What's missing from this motorbike? The answer is shocking.
I removed the shock from my motorbike today so I can take it to
ABE tomorrow to be
rebuilt. Some notes for posterity and so that I remember how to
reinstall it.
I mostly followed the Haynes manual: the words are good but the
pictures are awful. They say to remove the fuel tank, but I didn't
really want to, on account of how it's full of fuel. I found it worked
to lift the tank a bit and stick some wooden blocks underneath to hold
it up. While doing this the vent/breather pipe popped off, as it
always does.
In the order that I tackled them:
the reservoir needs to be removed: use a JIS screwdriver to loosen
the strap around it and then just slide it out.
to get to the nut/bolt at the lower end I had to loosen the rear
hugger - two screws removed. I used a socket on the nut and a
spanner on the bolt to stop it from spinning while I turned the nut.
I can't see any way to get a socket onto the nut/bolt at the top
end, but it eventually succumbed to two spanners. Reassembling this
is going to be "fun" if it's finicky about torque settings.
then it's "just" a matter of untangling everything to remove the
shock and its reservoir. I had to unplug the connector for the
stator cable, as there was no way to get the reservoir through the
tangle otherwise.
Hopefully having now written this down I'll not forget to reattach all
the bits
I'll tell you a joke about UDP, but you might not get it.
We have a new name. "Thing I can plug into my motorbike ECU to log the
data (rpm, speed, throttle position, temperatures etc etc) it
produces" is Leonard-of-Quirm-level naming. I'd provisionally been
calling it "eculogical" which I didn't like, and now it's called
"eculocate" which I ... can tolerate.
And I've got it to the point where it (kind of) works - but, now I've
decided I need to semi-fundamentally break it again. I'll get to
that.
On the server side we have a UDP socket that listens for subscription message
containing [(interval, table-number, start, end), ...] (actually
binary encoded) and then sends back the requested table data once
every interval milliseconds for the next minute. Then it stops,
because this is UDP and we can't reliably tell when the peer has gone
away, so the peer should send another subscription message in the
meantime if it wants to carry on receiving.

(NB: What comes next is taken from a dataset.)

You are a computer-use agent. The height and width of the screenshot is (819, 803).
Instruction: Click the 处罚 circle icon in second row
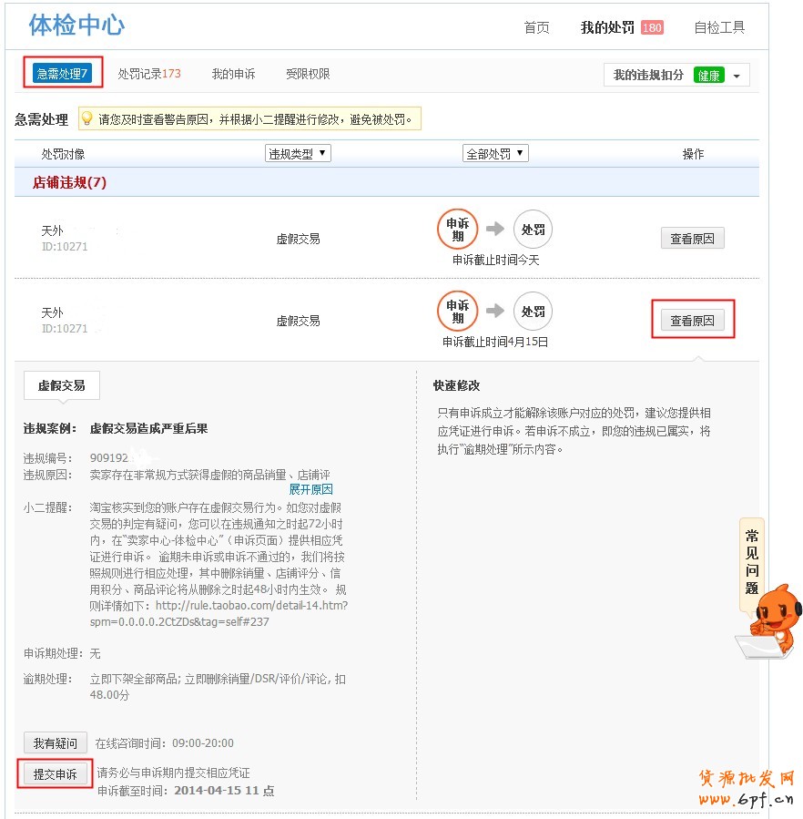click(533, 311)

For now we're just offering the raw tables, because I'm going to need
much more example data to figure out the structure. Eventually we'll
do some processing on device so that clients can query "RPM" or "TPS"

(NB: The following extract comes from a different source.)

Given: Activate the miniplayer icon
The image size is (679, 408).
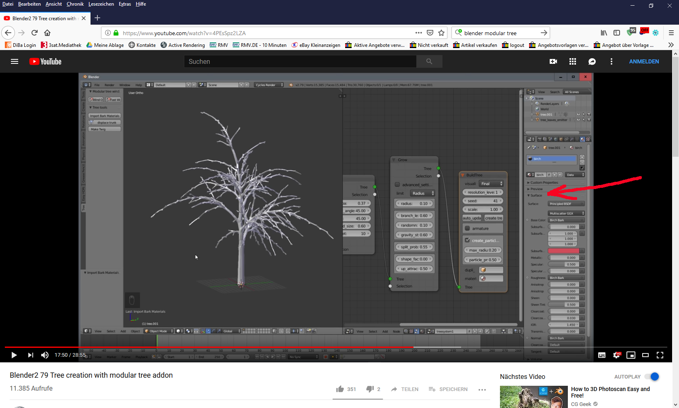Looking at the screenshot, I should click(x=631, y=355).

without having to know their table/offset - as that varies between
bike models.
Notes:
the embassy-net IP stack (actually smoltcp) requires you to
statically declare how many sockets you're going to
use
which is fine once you know you have to.
And we have an Android client. Well, it's Android insofar as it runs
on my phone, but I don't think it'd qualify for Android Market or the
Play Store or whatever it's called now. I sidestepped the
whole android app development slog, by installing Termux and
Termux:GUI on my phone and writing the client side as a Python script. I don't even like Python and I still found this preferable to
the Android Studio build/run process: I simply sshed into my phone and
used tramp to edit the script. I believe that Termux:GUI doesn't
support the full range of Android widgets but it has buttons and
labels and text boxes and LinearLayouts which is enough for me. Adding
dns-sd (zeronconf) support was the work of about 20 minutes, which was nice.

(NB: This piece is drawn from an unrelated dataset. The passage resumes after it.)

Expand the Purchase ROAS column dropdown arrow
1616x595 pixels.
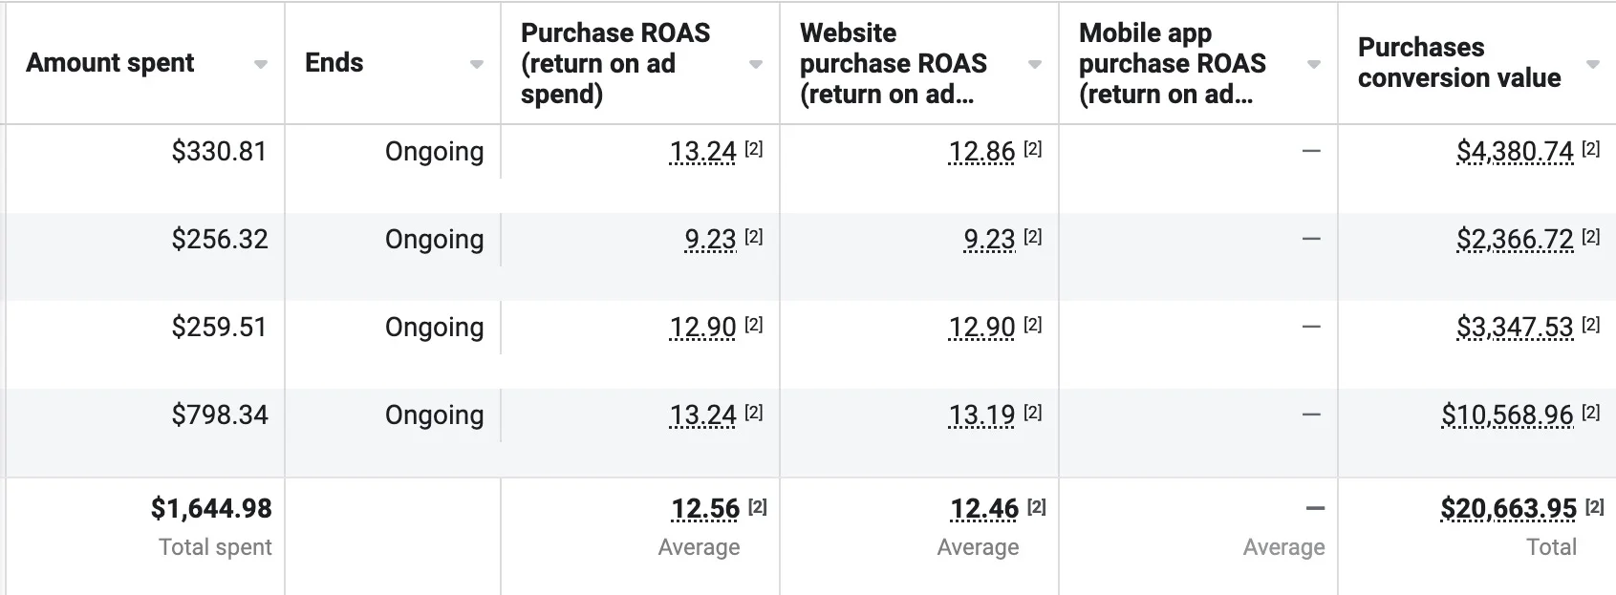click(755, 65)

Having achieved that milestone I made a list of what's left before I
can plug it into my motorbike and take it for a ride (cable, power
supply, some form of protective casing) and realised that once I
detach it from its USB umbilical I will no longer be able to release
new versions simply by invoking cargo run. So, it needs a mechanism
for OTA updates, and this should probably come with some kind of
auth[nz] so that not just any Tom, Dick or Harry on the same wifi
network could flash random crap onto it. Then I considered that if
we're not trusting the wifi, the actual UDP service (which is
currently read-only but maybe some day might include a means of
writing to (and therefore probably bricking) the ecu) is also
sensitive.
Here's the plan:
we'll make an EdDSA key pair at build time and embed the public key in the binary
build tooling will sign the release artefact with the key
a TCP socket will listen for OTA update requests and verify the signature before
writing to the flash
the TCP socket will also listen for session key registrations (signed in the same way) and remember them for x hours (or until the ignition
is turned off and we lose power)
the UDP listener will reject subscription requests unless they come with a
valid session key
Additionally, we need to change the dns-sd stuff to advertise a TCP
service, the client to register a session key when it starts, the
subscription message format to include the session key, and the UDP
listener to check it. Which is what I meant when I said
"semi-fundamentally break it".
If this were commercial/proprietary software then we'd have separate
keys for the firmware signing and for the client. That seems less of
an issue when it's most likely the same person building the software as
is using the client, but it might be worth doing anyway.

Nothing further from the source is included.